The Psyche mission is a journey to a unique metal-rich asteroid of the same name, orbiting the Sun between Mars and Jupiter.
The probe is set to launch atop a SpaceX Falcon Heavy from NASA’s Kennedy Space Center’s Launch Complex 39A in Florida at 10.38 a.m. EDT on October 5.
The mission may help scientists understand more about how planets form.
The spacecraft’s solar arrays are folded like an envelope into their stowed position. Xenon gas — fuel for the journey to the asteroid belt — is loaded. All four thrusters have passed their final tests. Engineers have confirmed the massive high-gain antenna is set to transmit data. The software is tested and ready.

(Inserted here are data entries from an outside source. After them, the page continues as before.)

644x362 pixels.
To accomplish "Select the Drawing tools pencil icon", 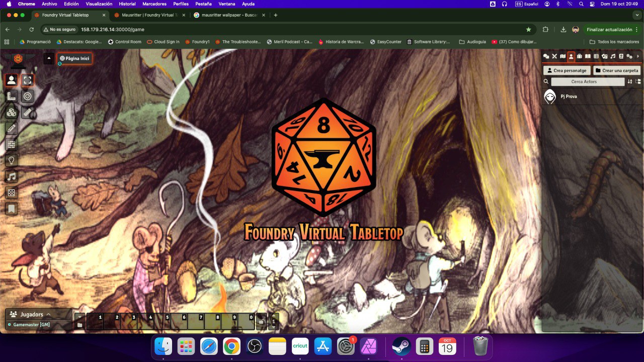I will point(12,128).

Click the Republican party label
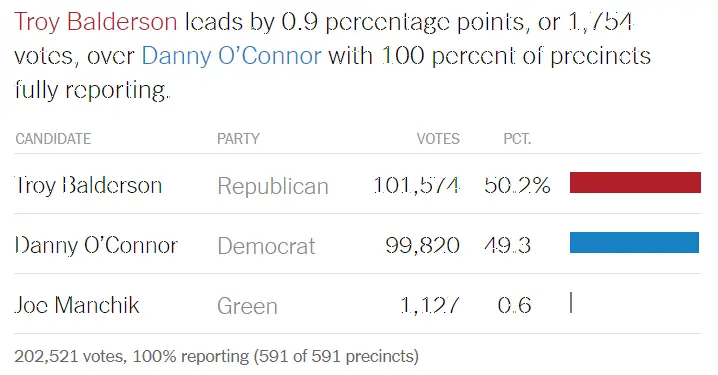(x=273, y=186)
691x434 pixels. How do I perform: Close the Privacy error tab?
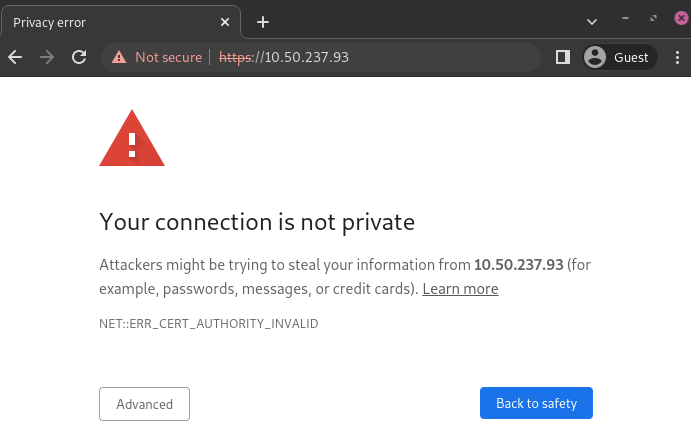(225, 21)
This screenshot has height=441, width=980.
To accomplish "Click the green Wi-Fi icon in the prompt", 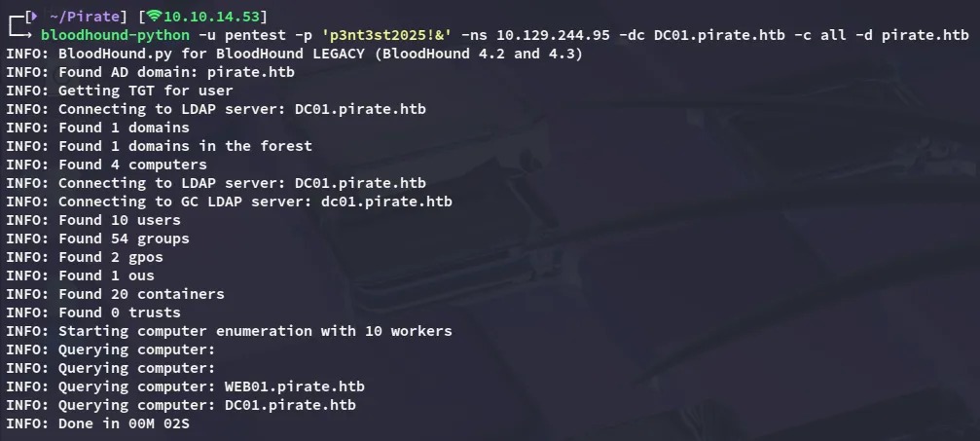I will (154, 17).
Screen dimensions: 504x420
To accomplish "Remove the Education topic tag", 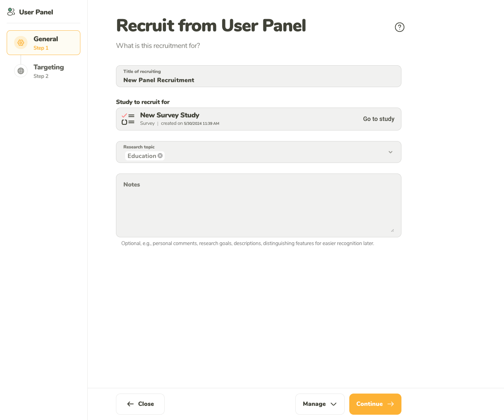I will pos(160,156).
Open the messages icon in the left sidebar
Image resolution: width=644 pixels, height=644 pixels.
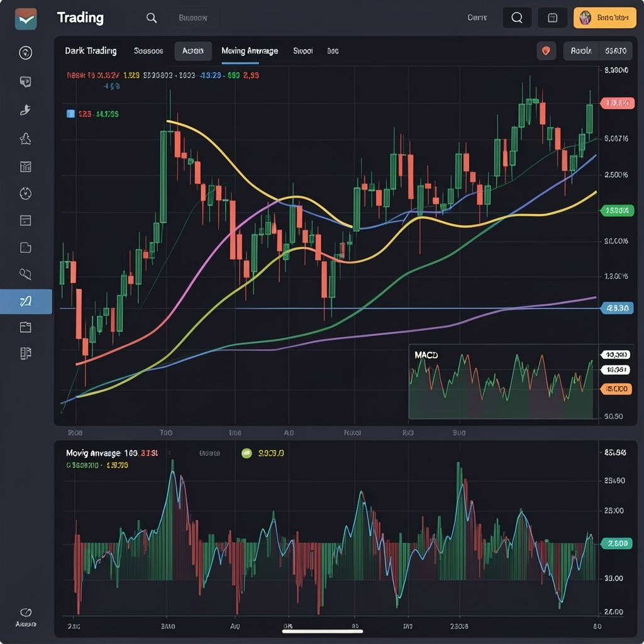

The science instruments — a multispectral imager, magnetometer, and gamma-ray and neutron spectrometer — that will investigate the asteroid Psyche are also poised for action, the agency said.
“These missions take so many people and so much meticulous, rigorous, personally driven work,” said Lindy Elkins-Tanton, principal investigator for Psyche at Arizona State University, in a statement.
“I am ready to be ecstatic. We all are, but we are not ecstatic yet. Let’s launch and establish communications — then we can scream, jump, and hug each other!”
Within two weeks, technicians will begin encapsulating the spacecraft in its payload fairing — the cone at the top of the rocket — and the spacecraft will move to SpaceX facilities at Kennedy Center.
After escaping Earth’s gravity, Psyche will use solar electric propulsion to accomplish its six-year journey to the asteroid. The efficient propulsion system works by accelerating and expelling charged atoms, or ions, of the neutral gas xenon — creating a thrust that gently propels the spacecraft with a force akin to what you’d feel holding a single AA battery in your hand.
Technicians recently loaded 1,085 kilograms of xenon onto the spacecraft over the course of about two weeks.
Measuring roughly 279 kilometres at its widest point, the asteroid Psyche presents a unique opportunity to explore a metal-rich body that may be part of a core of a planetesimal, the building block of an early planet.
Once the spacecraft reaches Psyche in the main asteroid belt between Mars and Jupiter, it will spend about 26 months orbiting the asteroid, gathering images and other data that will tell scientists more about its history and what it is made of.